[Set problem] Copy the rows below exactly as they appear, each line unchanged.

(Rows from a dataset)
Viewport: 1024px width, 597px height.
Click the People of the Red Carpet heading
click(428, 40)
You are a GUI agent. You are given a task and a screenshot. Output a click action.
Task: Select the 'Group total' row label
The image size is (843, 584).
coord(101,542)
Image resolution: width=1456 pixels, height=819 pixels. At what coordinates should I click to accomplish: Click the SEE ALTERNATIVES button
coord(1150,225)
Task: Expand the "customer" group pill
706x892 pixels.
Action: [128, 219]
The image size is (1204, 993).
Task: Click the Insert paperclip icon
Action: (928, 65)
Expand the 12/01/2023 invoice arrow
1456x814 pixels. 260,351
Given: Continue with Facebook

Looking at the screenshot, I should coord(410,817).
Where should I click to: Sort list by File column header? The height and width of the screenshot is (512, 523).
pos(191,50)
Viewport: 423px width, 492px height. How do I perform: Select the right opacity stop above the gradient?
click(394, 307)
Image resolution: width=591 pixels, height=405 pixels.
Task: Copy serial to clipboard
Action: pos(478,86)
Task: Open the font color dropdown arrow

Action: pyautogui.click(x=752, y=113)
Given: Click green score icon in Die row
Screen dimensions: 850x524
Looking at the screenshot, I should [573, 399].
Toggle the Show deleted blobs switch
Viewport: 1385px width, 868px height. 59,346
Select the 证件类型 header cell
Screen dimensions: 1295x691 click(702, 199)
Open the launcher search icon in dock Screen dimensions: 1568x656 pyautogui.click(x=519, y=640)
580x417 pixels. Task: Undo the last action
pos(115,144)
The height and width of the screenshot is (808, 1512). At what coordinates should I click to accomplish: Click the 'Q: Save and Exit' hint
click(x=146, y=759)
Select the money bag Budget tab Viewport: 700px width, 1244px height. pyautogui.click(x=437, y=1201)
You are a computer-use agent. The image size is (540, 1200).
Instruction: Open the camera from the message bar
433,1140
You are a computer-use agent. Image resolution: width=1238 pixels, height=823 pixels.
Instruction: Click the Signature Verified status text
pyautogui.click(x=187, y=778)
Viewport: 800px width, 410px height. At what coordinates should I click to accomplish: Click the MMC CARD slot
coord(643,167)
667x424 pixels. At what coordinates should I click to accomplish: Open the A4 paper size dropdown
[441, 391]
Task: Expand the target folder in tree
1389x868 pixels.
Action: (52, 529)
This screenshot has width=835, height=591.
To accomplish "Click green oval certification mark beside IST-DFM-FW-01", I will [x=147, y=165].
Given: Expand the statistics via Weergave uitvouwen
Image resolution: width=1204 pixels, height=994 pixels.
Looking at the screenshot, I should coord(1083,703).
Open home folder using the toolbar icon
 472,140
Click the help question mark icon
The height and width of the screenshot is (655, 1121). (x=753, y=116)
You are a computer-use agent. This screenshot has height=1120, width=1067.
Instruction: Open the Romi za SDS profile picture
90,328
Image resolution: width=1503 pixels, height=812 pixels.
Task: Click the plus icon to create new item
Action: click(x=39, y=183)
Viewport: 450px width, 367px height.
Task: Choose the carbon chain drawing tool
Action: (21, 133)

[Final answer]
Viewport: 1024px width, 597px height.
Click the People of the Red Carpet heading
click(428, 40)
You are a GUI agent. You are given a task and a screenshot. Output a click action.
Task: Select the 'Group total' row label
The image size is (843, 584).
coord(101,542)
Image resolution: width=1456 pixels, height=819 pixels. At what coordinates should I click to accomplish: Click the SEE ALTERNATIVES button
coord(1150,225)
Task: Expand the "customer" group pill
706x892 pixels.
Action: [128, 219]
The image size is (1204, 993).
Task: Click the Insert paperclip icon
Action: (928, 65)
Expand the 12/01/2023 invoice arrow
1456x814 pixels. 260,351
Given: Continue with Facebook

Looking at the screenshot, I should coord(410,817).
Where should I click to: Sort list by File column header? The height and width of the screenshot is (512, 523).
pos(191,50)
Viewport: 423px width, 492px height. How do I perform: Select the right opacity stop above the gradient?
click(394, 307)
Image resolution: width=591 pixels, height=405 pixels.
Task: Copy serial to clipboard
Action: pos(478,86)
Task: Open the font color dropdown arrow

Action: pyautogui.click(x=752, y=113)
Given: Click green score icon in Die row
Screen dimensions: 850x524
Looking at the screenshot, I should [573, 399].
Toggle the Show deleted blobs switch
Viewport: 1385px width, 868px height. 59,346
Select the 证件类型 header cell
Screen dimensions: 1295x691 click(702, 199)
Open the launcher search icon in dock Screen dimensions: 1568x656 pyautogui.click(x=519, y=640)
580x417 pixels. Task: Undo the last action
pos(115,144)
The height and width of the screenshot is (808, 1512). At what coordinates should I click to accomplish: Click the 'Q: Save and Exit' hint
click(x=146, y=759)
Select the money bag Budget tab Viewport: 700px width, 1244px height. pyautogui.click(x=437, y=1201)
You are a computer-use agent. The image size is (540, 1200).
Instruction: Open the camera from the message bar
433,1140
You are a computer-use agent. Image resolution: width=1238 pixels, height=823 pixels.
Instruction: Click the Signature Verified status text
pyautogui.click(x=187, y=778)
Viewport: 800px width, 410px height. At what coordinates should I click to accomplish: Click the MMC CARD slot
coord(643,167)
667x424 pixels. At what coordinates should I click to accomplish: Open the A4 paper size dropdown
[441, 391]
Task: Expand the target folder in tree
1389x868 pixels.
Action: (52, 529)
This screenshot has width=835, height=591.
To accomplish "Click green oval certification mark beside IST-DFM-FW-01", I will [x=147, y=165].
Given: Expand the statistics via Weergave uitvouwen
Image resolution: width=1204 pixels, height=994 pixels.
Looking at the screenshot, I should coord(1083,703).
Open home folder using the toolbar icon
 472,140
Click the help question mark icon
The height and width of the screenshot is (655, 1121). (x=753, y=116)
You are a computer-use agent. This screenshot has height=1120, width=1067.
Instruction: Open the Romi za SDS profile picture
90,328
Image resolution: width=1503 pixels, height=812 pixels.
Task: Click the plus icon to create new item
Action: click(x=39, y=183)
Viewport: 450px width, 367px height.
Task: Choose the carbon chain drawing tool
Action: (21, 133)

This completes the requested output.